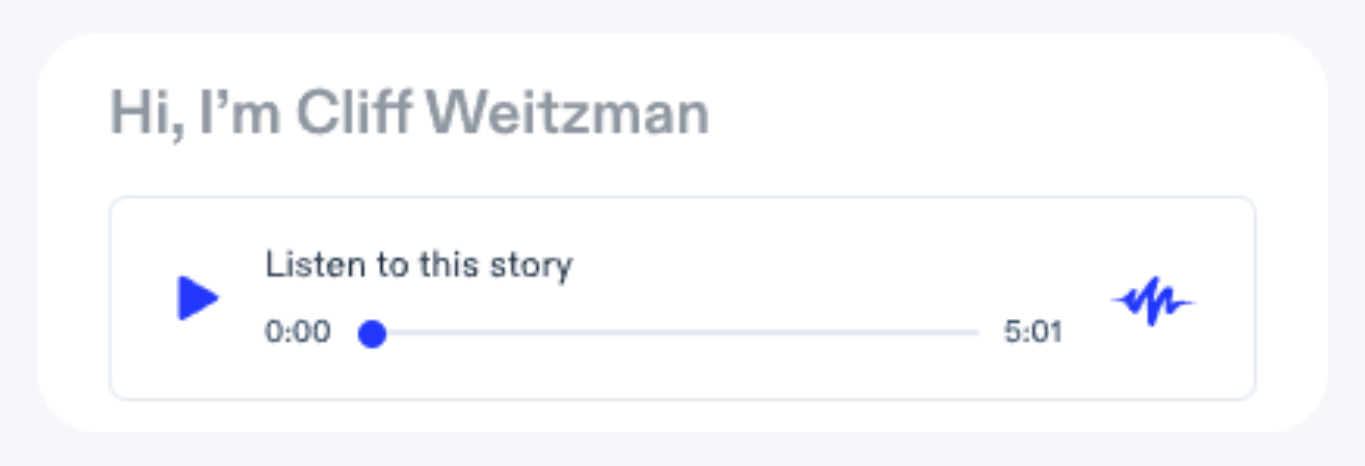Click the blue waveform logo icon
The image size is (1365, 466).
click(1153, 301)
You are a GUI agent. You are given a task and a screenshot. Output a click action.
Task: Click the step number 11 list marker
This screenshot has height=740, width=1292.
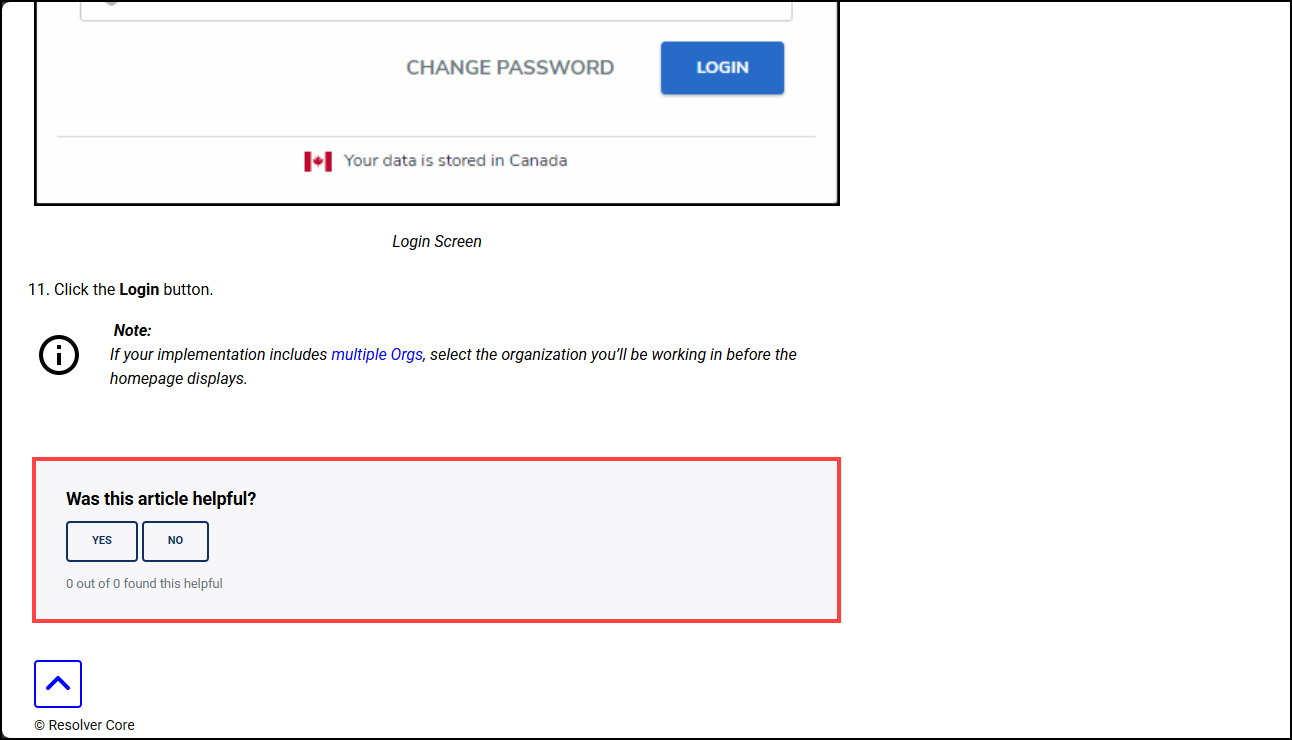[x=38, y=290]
==
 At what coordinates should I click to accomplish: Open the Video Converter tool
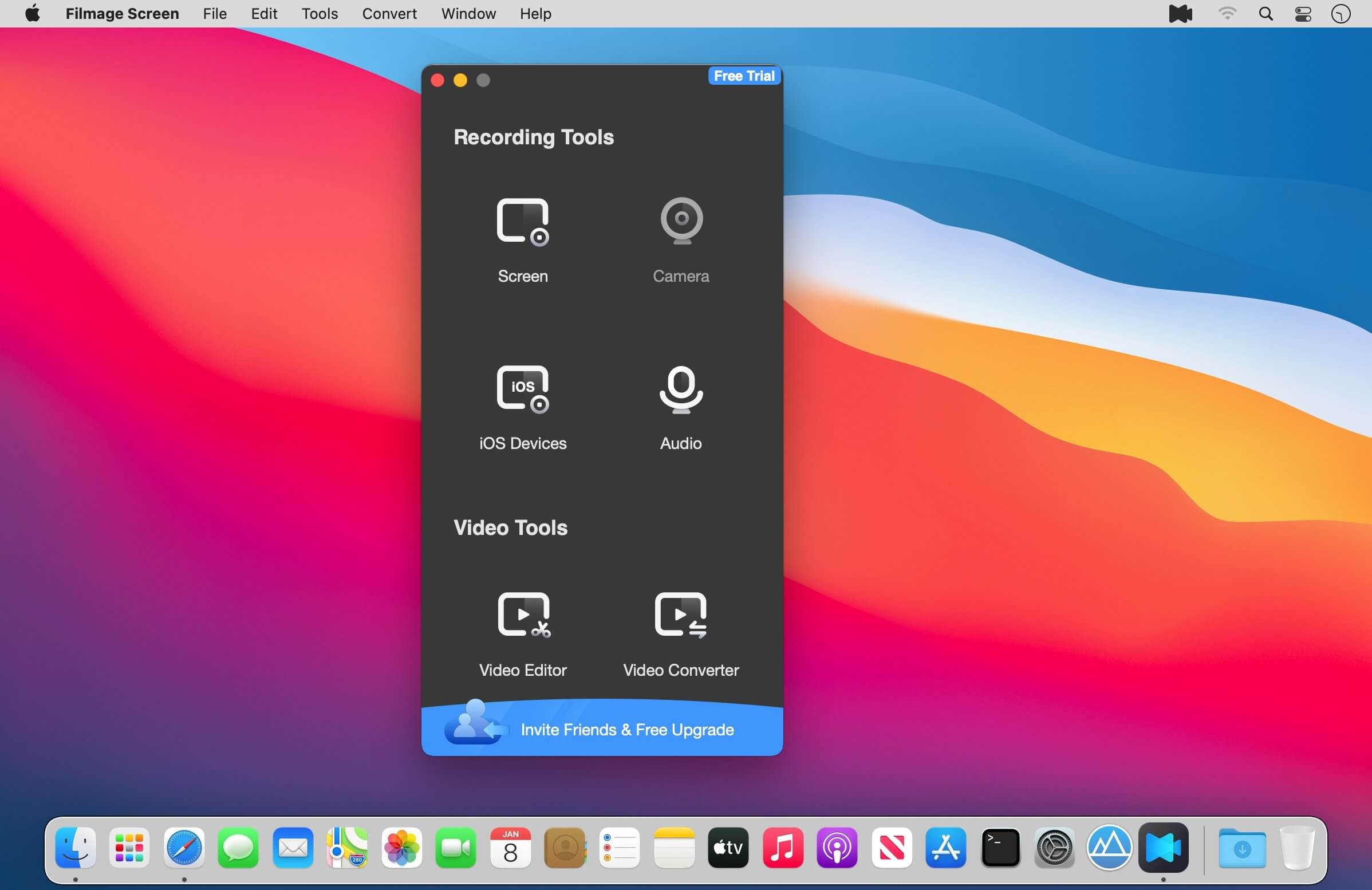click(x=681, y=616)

*Task details:* Format the material as a JSON array of strings, one string per line, beginning at the line containing "Click the blue waveform logo icon" and ending at the line containing "[x=38, y=290]", both lines included. Omit blank lines and leave the pictures out.

*Result of the exercise:*
[
  "Click the blue waveform logo icon",
  "The image size is (1365, 466).",
  "click(1153, 301)",
  "You are a GUI agent. You are given a task and a screenshot. Output a click action.",
  "Task: Click the step number 11 list marker",
  "This screenshot has height=740, width=1292.",
  "[x=38, y=290]"
]